Are you suggesting that we throw out everything that isn't interesting?
No I did not suggest such a thing please reread. But to expand on it, the subject itself does not necessarily have to hold interest but something must interest the student to learn it. A student could be interested in learning to stay out of trouble at home or to stay out of the principal's office, or to better said students chances at university. In the case of a lack of parental support to encourage learning, a personal desire to keep admins out of my hair, and in the hope of inspiring somebody in my subject I choose to be the one to try to make my lessons/being in my class interesting. Besides, if my subject did not interest me I wouldn't be teaching it.

quote:
Originally posted by oldandrew:
quote:
Originally posted by rugasaw:

If you don't make what you teach interesting you are not really teaching.

Ermmm...

... I hate to do this, I'd much rather identify a counter-argument but ...
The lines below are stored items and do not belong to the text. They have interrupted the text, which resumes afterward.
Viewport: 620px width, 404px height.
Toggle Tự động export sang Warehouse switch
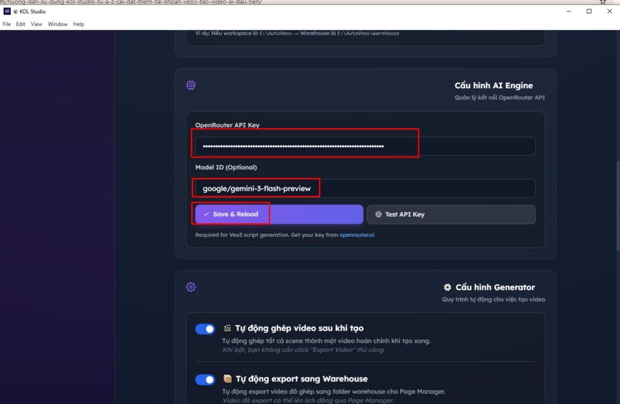[x=205, y=380]
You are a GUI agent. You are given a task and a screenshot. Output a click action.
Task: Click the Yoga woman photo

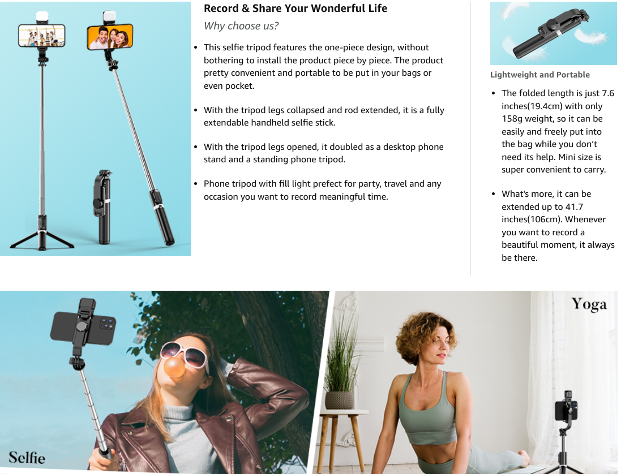468,382
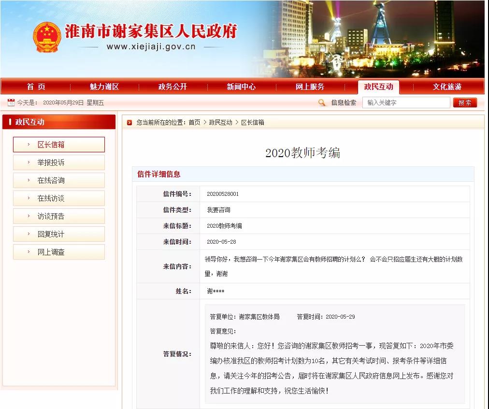The height and width of the screenshot is (409, 489).
Task: Open 网上调查 sidebar entry
Action: [58, 252]
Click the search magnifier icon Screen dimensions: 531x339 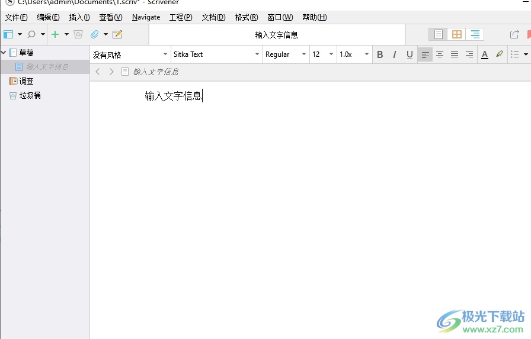click(x=31, y=34)

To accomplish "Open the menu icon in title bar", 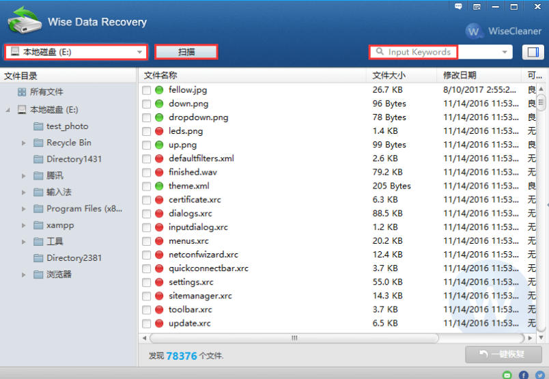I will pos(476,6).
...isn't that just obviously wrong?

Haven't we all been successfully taught boring stuff at some point in our lives? We can certainly learn boring things.
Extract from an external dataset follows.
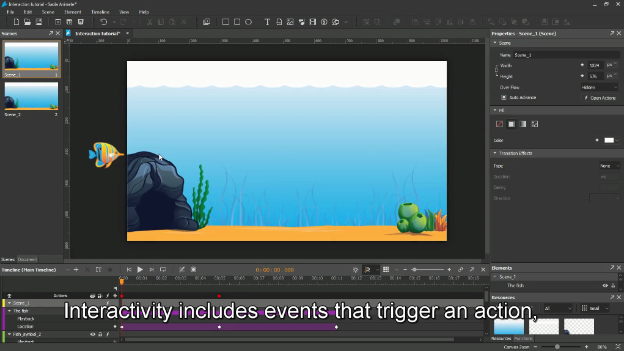Click the record auto-keyframe button

point(193,270)
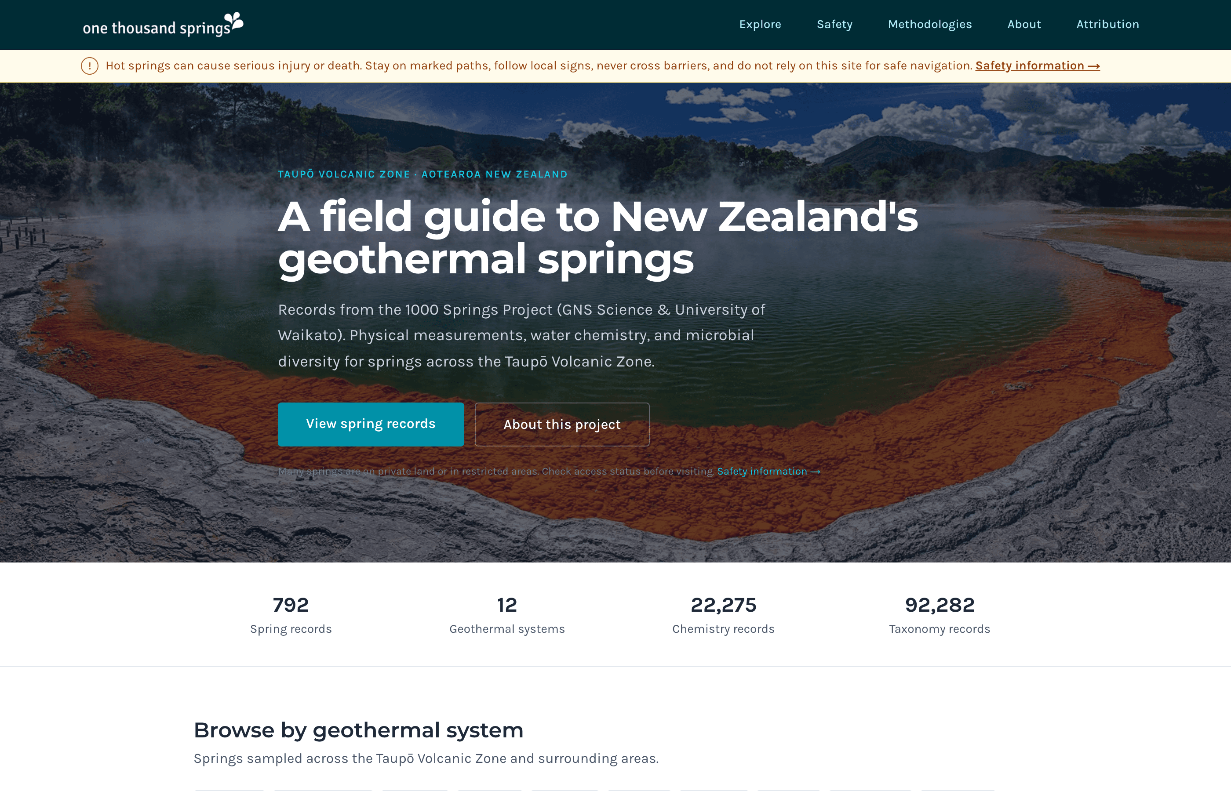
Task: Click the warning exclamation icon in banner
Action: [x=89, y=66]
Again not exactly what I said. Please address the point. By the way we learn boring things because there is an interest for us to have learned said boring thing.

quote:
Originally posted by oldandrew:
quote:
Originally posted by rugasaw:
You are right at least to a degree. I should have said enthusiasm was part of what made learning possible for me. Remember I am talking about me not the masses. Most people don't have parents who consider an A as average.
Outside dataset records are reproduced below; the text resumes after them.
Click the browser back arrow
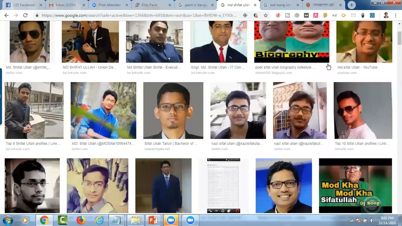This screenshot has width=402, height=226. 6,15

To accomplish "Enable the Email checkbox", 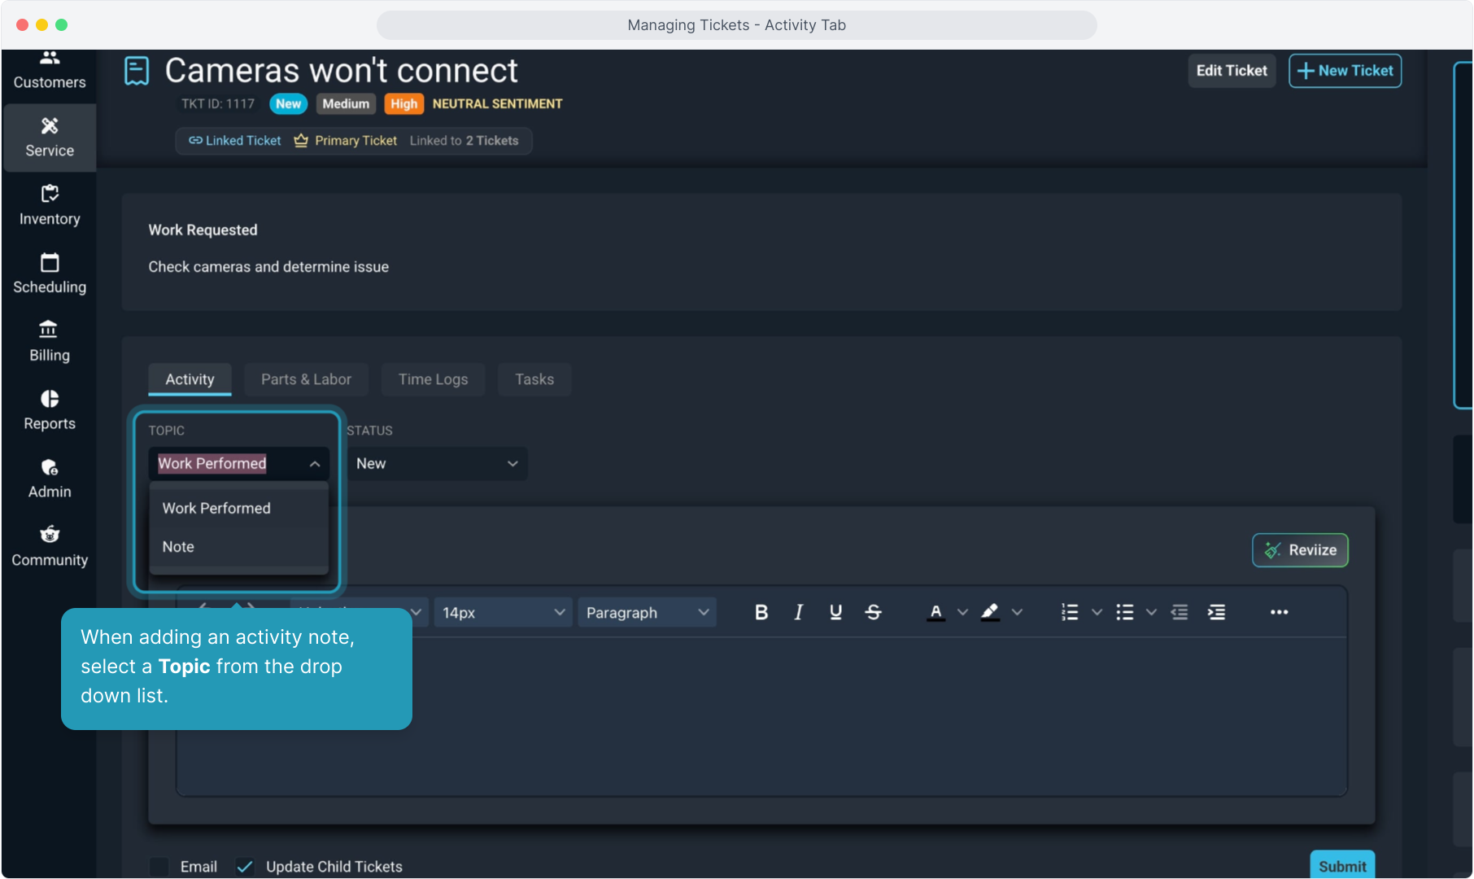I will coord(160,866).
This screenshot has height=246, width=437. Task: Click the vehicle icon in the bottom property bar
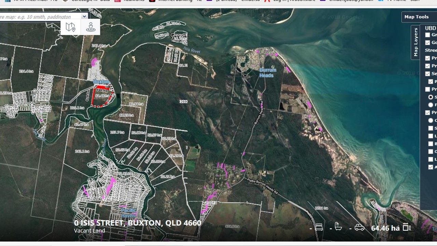coord(358,227)
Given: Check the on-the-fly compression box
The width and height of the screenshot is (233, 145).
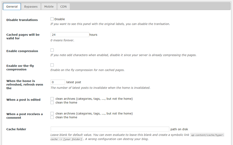Looking at the screenshot, I should tap(52, 65).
Surely pressure at home would make the teacher's emotional state less, not more, important to your motivation?
And yet.


quote:
Originally posted by oldandrew:
quote:
Originally posted by rugasaw:
I read in both posts a theme of teaching or not teaching creativity and perhaps other thinking skills.

Is this meant to be your explanation of how Pata's post made sense?

And if so are you really claiming that Pata communicates by following the theme of posts rather than the meaning?

Remember this is a discussion not necessarily an argument. In discussions sometimes themes are followed instead of meanings.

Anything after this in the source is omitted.